━━ Dataset excerpts ━━

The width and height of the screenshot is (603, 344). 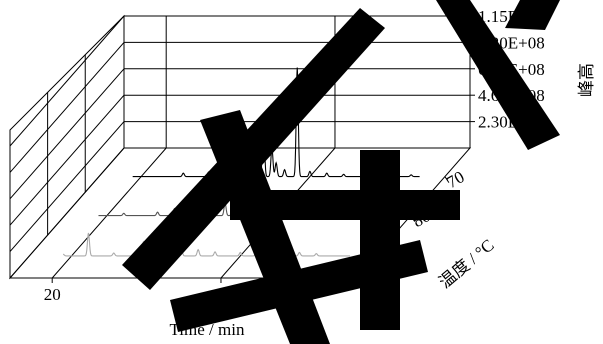 I want to click on side-wall, so click(x=67, y=147).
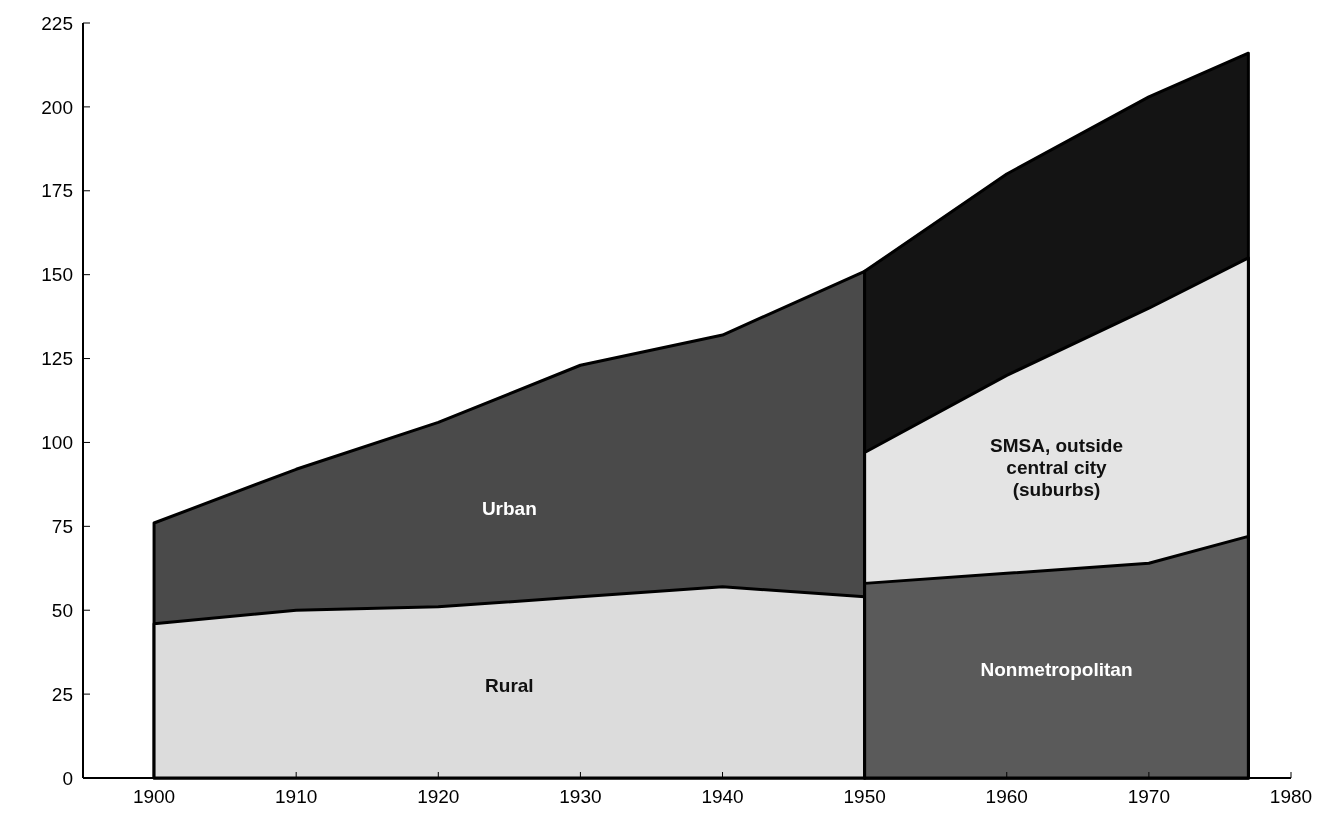  What do you see at coordinates (57, 443) in the screenshot?
I see `y-tick-label: 100` at bounding box center [57, 443].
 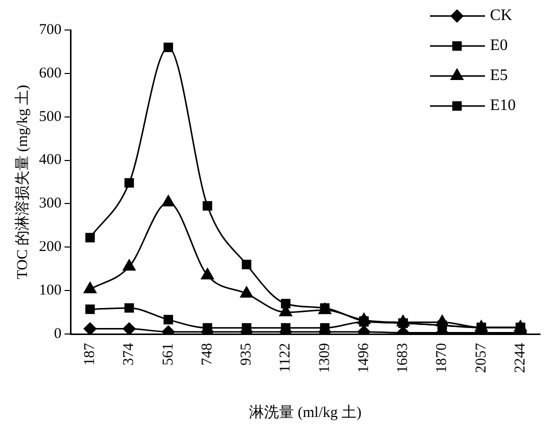 What do you see at coordinates (499, 76) in the screenshot?
I see `legend-label: E5` at bounding box center [499, 76].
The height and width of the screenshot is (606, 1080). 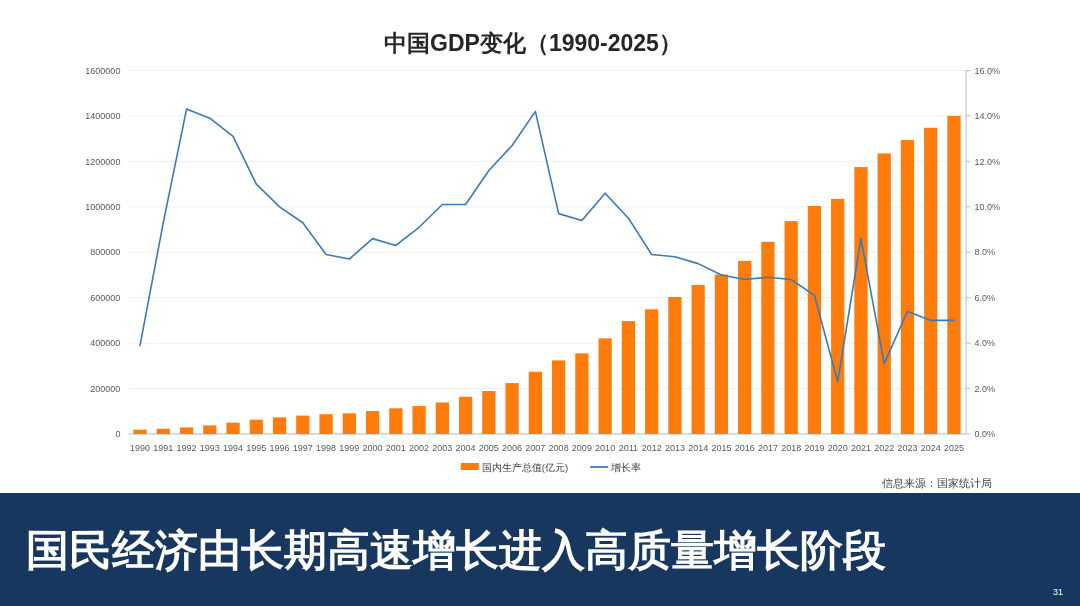 What do you see at coordinates (103, 70) in the screenshot?
I see `y-tick-label: 1600000` at bounding box center [103, 70].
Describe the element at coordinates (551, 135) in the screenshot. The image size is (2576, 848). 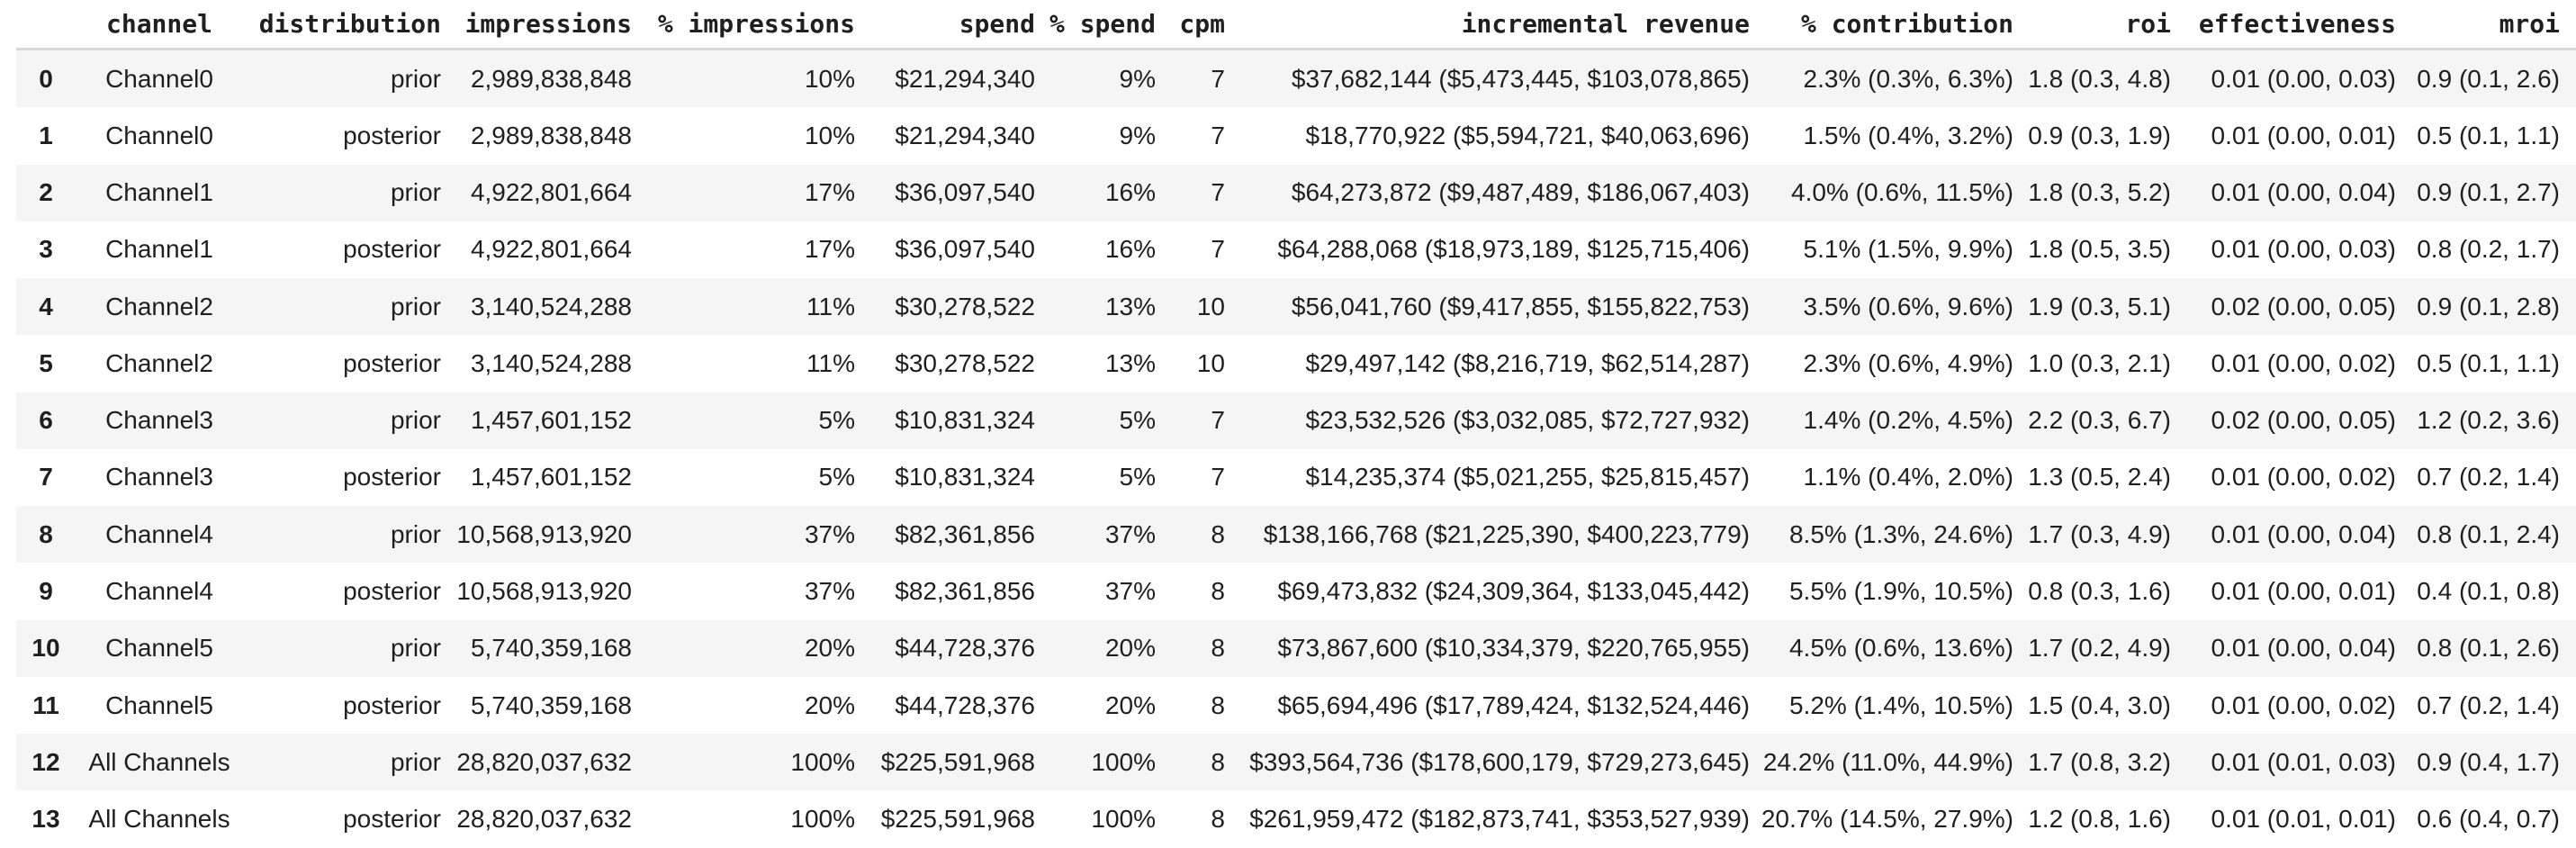
I see `table-cell: 2,989,838,848` at that location.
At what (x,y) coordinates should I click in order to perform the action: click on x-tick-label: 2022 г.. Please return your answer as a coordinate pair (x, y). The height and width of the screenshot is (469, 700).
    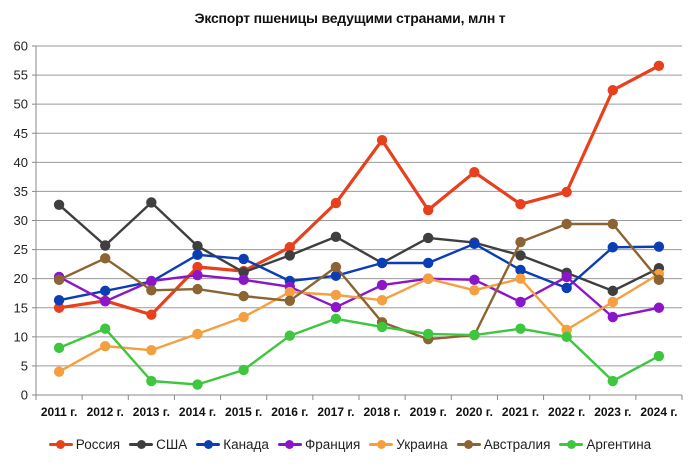
    Looking at the image, I should click on (566, 412).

━━━

Exercise goal: Repeat the data word for word, from the line containing "Describe the element" through the end of the data, and leave the pictures out of your answer.

Exercise output:
Describe the element at coordinates (551, 135) in the screenshot. The image size is (2576, 848). 
I see `table-cell: 2,989,838,848` at that location.
At what (x,y) coordinates should I click in order to perform the action: click on x-tick-label: 2022 г.. Please return your answer as a coordinate pair (x, y). The height and width of the screenshot is (469, 700).
    Looking at the image, I should click on (566, 412).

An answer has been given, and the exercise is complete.